Kali Indiana plays mostly country.
“We play music all the way from Merle Haggard, Johnny Cash stuff in the ’60s to current hits you hear on the radio right now,” K.C. said. “We also throw in some classic rock stuff like Lynyrd Skynyrd, Marshal Tucker and Tom Petty. I’ve had plenty of people come to our show and say, ‘Hey, listen. I do not like country music, but I had an amazing time at your show.’ That’s what we’re looking to do — make it diverse enough that we can please a lot of people.”
The band released an EP of original music in February called “Shadow Lake Sessions.” The single, “Tennessee’s Gotta,” has received air play on independent radio stations in the U.S. as well as Canada.
“A lot of college radio stations have picked up that song,” K.C. said. “We’re happy about that. We also have a really cool acoustic series available on YouTube. We’re expecting some new music this fall. Our original music is really important to us.”
K.C. grew up in Michigan on classic rock and old-school country. He moved to the California coast where he played before making his way to the Midwest. Ali, originally from Indiana, sang in church and school choirs while writing her own music and dreaming of becoming a country music star. They met and fell in love, combining K.C.’s quintessentially country sound with Ali’s dynamite power vocals.
In terms of style, K.C. notices little difference between rock ‘n’ roll and country.
“The structure and instrumentation of the song usually gives it more of a ‘country’ feel,” he said. “But if you were to turn on Top-40 country radio, it sounds pretty rock ‘n’ roll, pretty pop-y, almost a little hip-hoppy at times. We skew more towards the Red Dirt Country scene out of Texas, Oklahoma, Kansas and Nebraska. It’s more of a traditional sound. You’re going to hear steel guitar, fiddle and things like that. That’s where we like to hang our hat. It’s what we grew up on.”

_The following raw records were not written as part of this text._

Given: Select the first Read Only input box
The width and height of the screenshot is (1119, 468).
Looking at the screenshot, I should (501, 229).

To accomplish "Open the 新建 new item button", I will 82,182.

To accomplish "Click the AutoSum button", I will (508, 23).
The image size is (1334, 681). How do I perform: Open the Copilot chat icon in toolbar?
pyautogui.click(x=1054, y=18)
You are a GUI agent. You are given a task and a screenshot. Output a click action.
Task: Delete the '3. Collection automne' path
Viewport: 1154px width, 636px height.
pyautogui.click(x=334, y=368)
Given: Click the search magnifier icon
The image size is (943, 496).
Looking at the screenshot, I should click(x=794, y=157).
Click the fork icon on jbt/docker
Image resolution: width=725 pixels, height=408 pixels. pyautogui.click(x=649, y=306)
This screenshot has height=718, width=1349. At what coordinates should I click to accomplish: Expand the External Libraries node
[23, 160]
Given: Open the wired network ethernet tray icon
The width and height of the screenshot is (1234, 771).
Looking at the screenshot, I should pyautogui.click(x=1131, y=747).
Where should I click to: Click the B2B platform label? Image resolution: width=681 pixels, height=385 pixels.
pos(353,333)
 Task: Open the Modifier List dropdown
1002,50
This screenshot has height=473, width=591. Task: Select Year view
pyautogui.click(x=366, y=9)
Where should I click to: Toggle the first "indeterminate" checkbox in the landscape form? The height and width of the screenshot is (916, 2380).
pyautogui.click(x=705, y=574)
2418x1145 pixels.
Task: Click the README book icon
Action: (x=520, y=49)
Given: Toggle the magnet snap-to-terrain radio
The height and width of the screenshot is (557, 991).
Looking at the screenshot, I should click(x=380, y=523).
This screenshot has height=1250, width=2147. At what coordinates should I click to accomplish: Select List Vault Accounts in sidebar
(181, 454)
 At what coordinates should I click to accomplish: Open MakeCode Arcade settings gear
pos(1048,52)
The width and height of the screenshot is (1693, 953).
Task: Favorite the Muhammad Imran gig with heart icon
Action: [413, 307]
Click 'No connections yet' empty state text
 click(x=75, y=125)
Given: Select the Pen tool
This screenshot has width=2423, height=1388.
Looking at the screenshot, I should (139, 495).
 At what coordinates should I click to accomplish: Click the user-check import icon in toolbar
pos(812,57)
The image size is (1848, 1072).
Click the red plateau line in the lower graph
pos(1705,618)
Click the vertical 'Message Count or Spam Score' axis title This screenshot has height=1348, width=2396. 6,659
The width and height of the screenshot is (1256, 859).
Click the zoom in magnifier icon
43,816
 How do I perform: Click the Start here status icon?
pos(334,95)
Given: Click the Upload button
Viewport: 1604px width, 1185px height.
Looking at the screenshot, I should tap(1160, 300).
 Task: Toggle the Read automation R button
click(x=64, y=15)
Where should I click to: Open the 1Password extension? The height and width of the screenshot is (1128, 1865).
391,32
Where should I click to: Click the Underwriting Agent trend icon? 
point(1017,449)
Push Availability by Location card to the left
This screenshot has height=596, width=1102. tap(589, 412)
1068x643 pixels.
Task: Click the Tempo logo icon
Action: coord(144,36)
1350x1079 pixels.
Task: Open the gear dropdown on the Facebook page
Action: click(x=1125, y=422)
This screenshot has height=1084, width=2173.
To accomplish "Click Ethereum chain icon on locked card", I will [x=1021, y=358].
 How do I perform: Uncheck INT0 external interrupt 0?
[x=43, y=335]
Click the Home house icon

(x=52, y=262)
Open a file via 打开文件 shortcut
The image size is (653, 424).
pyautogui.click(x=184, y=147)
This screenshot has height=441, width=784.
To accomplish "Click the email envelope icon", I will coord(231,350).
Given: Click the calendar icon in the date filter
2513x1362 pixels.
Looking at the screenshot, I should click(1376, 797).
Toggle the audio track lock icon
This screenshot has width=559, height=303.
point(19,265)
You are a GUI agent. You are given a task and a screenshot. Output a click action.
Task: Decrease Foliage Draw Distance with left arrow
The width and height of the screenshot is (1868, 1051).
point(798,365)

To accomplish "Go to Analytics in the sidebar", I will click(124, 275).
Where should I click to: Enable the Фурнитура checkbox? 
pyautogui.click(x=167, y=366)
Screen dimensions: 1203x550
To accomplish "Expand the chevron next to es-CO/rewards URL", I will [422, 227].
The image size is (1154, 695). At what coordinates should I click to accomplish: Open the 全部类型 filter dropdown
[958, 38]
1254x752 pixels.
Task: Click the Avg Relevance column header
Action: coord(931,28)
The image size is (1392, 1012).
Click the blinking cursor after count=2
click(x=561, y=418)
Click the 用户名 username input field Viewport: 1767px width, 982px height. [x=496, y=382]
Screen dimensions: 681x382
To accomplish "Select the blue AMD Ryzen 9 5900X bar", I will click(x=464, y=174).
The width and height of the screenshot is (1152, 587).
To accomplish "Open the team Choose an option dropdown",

The difficulty of pinpointing a true “country” sound requires bands like Kali Indiana to create a unique style. K.C. wants listeners to be able to identify his band through its music.
And when it comes to labeling music as “country,” K.C. understands the importance of creating a strong story line.
“Most of our songs are going to have a story rather than being more abstract,” he said. “Country music generally just comes out and says what it’s trying to say. It’s easy to understand what the songs are about. I’d say our writing style follows along with that. That’s why they call country music ‘three chords and the truth’: Simple chord structures, good rhythm and lyrics that people can relate to.”
Those aspects of country music appeal to K.C. and fans of Kali Indiana.
“Our fans might be driving in a truck somewhere, doing exactly what we’re singing about in our songs,” he noted.